Could you continue the blog post below about Calder's scheduled surgery, picking up right after its last sentence?

• _Excerpt to read_:

##########

Sunday, November 10, 2013

field trip! to the OR

As we were making our way to the hospital on Friday afternoon, the doctor called. I was a little surprised -- it's been awhile since we've received such a call -- but as he explained the reason for his call, I was not. (I guess Google searching has some benefits after all.) After the imaging of his GI tract, Calder had been diagnosed with pyloric stenosis. Treatment requires surgery. This isn't all bad. It explains why Calder has been vomiting, and the timing means that the surgeon can address all Calder's operable issues in one fell swoop. 

Calder is scheduled to go into the OR this morning sometime between 8 and 9 am for three procedures: esophagogastroduodenoscopy (EGD) (insertion of the G-tube), pyloromyotomy and hernia repair. When we spoke to the surgeon who will be performing all three procedures, she explained that to fix the pyloris, she won't be cutting anything down to make space but rather spreading the muscle apart. She told us she has never had to operate to re-address the condition, that this should be a one-time fixer-upper. The other two procedures are also ones she has performed countless times before. None of them have any very unique high risks associated with them, although they all still carry the risks associated with any surgery.

##########

• _Given information_:
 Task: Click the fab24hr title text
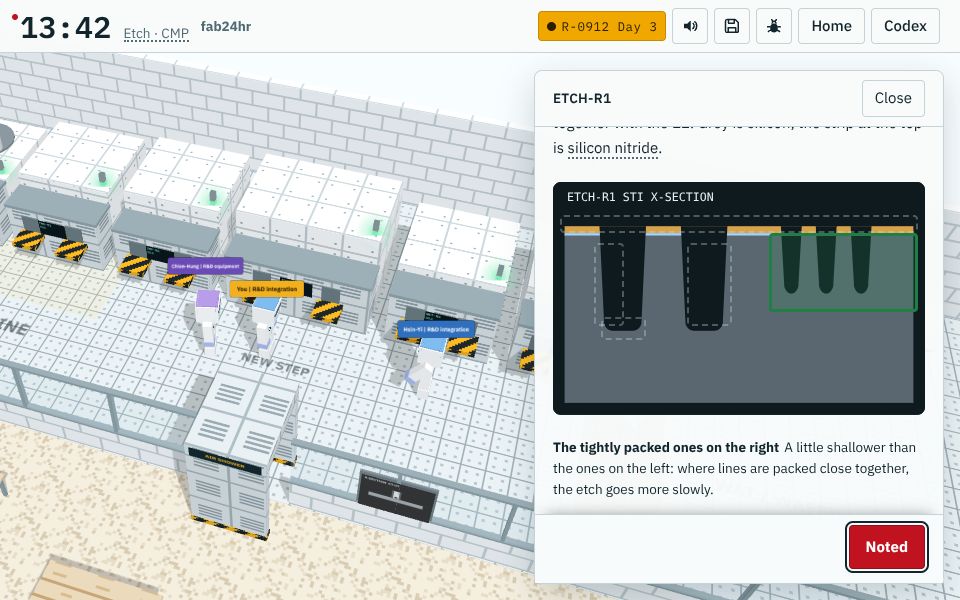226,26
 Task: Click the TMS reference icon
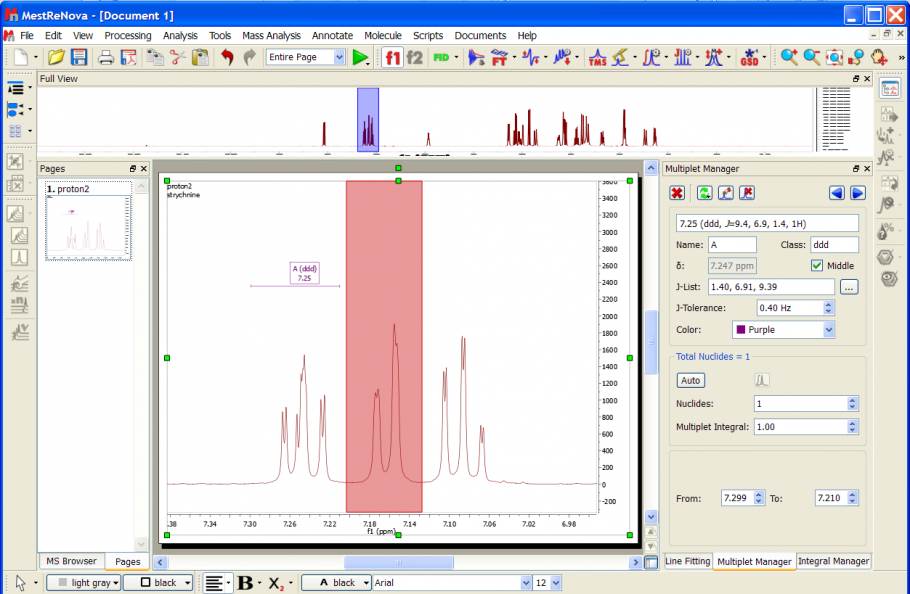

##########

• _Solved exercise_:
Calder will be put under completely and therefore will need to be re-intubated since he won't have the wherewithal to breathe. Given his history and the condition of his lungs, the doctors are hopeful that they'll be able to extubate within 24 hours -- they certainly don't want to further damage his lungs by leaving him on the machine any longer than they have to. He has two new IVs through which they are administering nourishment and, soon, anesthesia and other medication. Sumaya warned us that he'll still be out when we see him afterward, so we should be prepared to see a very drugged up little man. Calder will be operated on for about two hours, plus time before and after for preparation and completion, like getting the anesthesiologist in there and then settling Calder back in in the NICU. 

Speaking of, Calder has a new room! Though we have been in isolation the whole time (the gowns and the gloves), we have still been in a big room with about 15-20 other babies. A couple days ago the isolation room opened up, so his nurse Eileen confiscated it on his behalf. It opens right up into the main room and yet it is incredibly quieter ... and comes with it's own little TV in the corner, perfect for football fans. We are no longer tripping over his swing. We are glad this means that when Calder comes back from surgery today, he'll be able to get some sleep!